Голос его показался Литвинцеву знакомым. И сразу вспомнились осень, вагон третьего класса на подходе к Уфе, молодые налетчики в таких же черных полумасках, под дулом револьверов собирающие у трудового люда «пожертвования» для «сражающейся революции».
Как он тогда негодовал, что только не передумал об уфимских большевиках и как жаждал встретиться с этими мальчиками вновь!
И вот — встретился. Но что теперь с ними делать? Не перестрелять же, хотя, может быть, они этого и заслуживают. Или действительно сдать в полицию?
— Так, так, значит, не грабители? — продолжая думать о своем, заговорил Петр. — Значит, опять — во имя сражающейся революции, во имя страждущего пролетариата? По вагонам, по аптекам, по баням! По карманам и кошелькам мужика и рабочего! По узелкам баб и старух! И все это — во имя революции? И все это — светлым именем ее?!
Он еще не знал, что предпримет, что сделает с ними, но остановить себя уже не мог. Давно копившиеся негодование и злость теснили дыхание, рвались наружу, и он говорил:
— Все ваши слова о революции — постыдная ложь. Настоящие революционеры насмерть бьются за трудовой народ с его извечными врагами, а не грабят его! А что делаете вы? Как назвать то, что вы творите и какой карой за такое карать?

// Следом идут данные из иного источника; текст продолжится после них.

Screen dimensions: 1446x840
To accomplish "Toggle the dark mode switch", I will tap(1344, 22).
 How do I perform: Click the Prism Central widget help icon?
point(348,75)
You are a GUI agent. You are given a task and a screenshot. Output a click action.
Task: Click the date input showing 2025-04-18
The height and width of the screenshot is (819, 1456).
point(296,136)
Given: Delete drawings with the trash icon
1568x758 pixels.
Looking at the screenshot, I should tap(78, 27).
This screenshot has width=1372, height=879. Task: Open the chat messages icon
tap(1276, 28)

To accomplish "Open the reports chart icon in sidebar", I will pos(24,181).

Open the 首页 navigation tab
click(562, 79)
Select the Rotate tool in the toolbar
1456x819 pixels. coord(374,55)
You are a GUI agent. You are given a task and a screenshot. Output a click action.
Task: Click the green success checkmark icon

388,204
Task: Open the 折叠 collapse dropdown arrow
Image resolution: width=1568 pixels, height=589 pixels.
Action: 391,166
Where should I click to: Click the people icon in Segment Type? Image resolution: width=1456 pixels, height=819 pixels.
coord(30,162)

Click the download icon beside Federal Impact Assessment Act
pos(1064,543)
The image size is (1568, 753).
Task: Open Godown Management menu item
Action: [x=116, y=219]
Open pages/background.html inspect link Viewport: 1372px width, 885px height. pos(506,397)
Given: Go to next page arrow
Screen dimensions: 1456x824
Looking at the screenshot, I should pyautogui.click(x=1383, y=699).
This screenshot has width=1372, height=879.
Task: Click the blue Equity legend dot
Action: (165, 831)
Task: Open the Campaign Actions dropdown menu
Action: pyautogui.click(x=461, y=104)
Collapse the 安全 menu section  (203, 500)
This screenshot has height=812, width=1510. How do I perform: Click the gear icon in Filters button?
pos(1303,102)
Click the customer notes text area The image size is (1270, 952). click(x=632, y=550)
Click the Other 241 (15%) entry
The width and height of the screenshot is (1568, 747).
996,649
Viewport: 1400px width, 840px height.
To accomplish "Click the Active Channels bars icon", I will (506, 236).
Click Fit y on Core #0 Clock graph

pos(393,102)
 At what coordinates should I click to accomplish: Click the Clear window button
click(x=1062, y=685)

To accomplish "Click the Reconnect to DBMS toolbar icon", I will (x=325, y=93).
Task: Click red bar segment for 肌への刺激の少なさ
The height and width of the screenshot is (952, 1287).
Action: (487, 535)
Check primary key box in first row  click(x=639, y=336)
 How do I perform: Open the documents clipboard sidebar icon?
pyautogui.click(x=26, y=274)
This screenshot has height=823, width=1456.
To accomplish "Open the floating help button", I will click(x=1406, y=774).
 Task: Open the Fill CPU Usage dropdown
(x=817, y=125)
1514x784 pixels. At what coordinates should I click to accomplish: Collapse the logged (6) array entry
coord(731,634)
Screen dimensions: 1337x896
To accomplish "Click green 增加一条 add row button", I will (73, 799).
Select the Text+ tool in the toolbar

— Мы не грабители, — повторил все тот же высокий дрожащий голос. — Мы тоже… для революции…
— Нет, не для революции, а наперекор ей! На стыд ей, на позор ей, на проклятье ей от народа, который вы обманываете и грабите! Придет время, и народ сам будет судить таких негодяев. Но тогда оружие будет в его руках!
— Так мы…
— Вон! Все — вон! А встретитесь снова, перестреляю без разговора, как злостных провокаторов и шантрапу. Щенки!..
Домой возвращались молча: после такой «бани» на душе было нехорошо. Правда, все обошлось, более того — в сумке у них лежали три трофейных револьвера, и все же Литвинцев был недоволен собой. Что он говорил там? Зачем? Разве такие поймут его боль и тревогу? И ведь главного, главного своего он им так и не сказал.
— Товарищ Петро, — по-мальчишески дернул его за рукав Давлет. — А ты на войне был?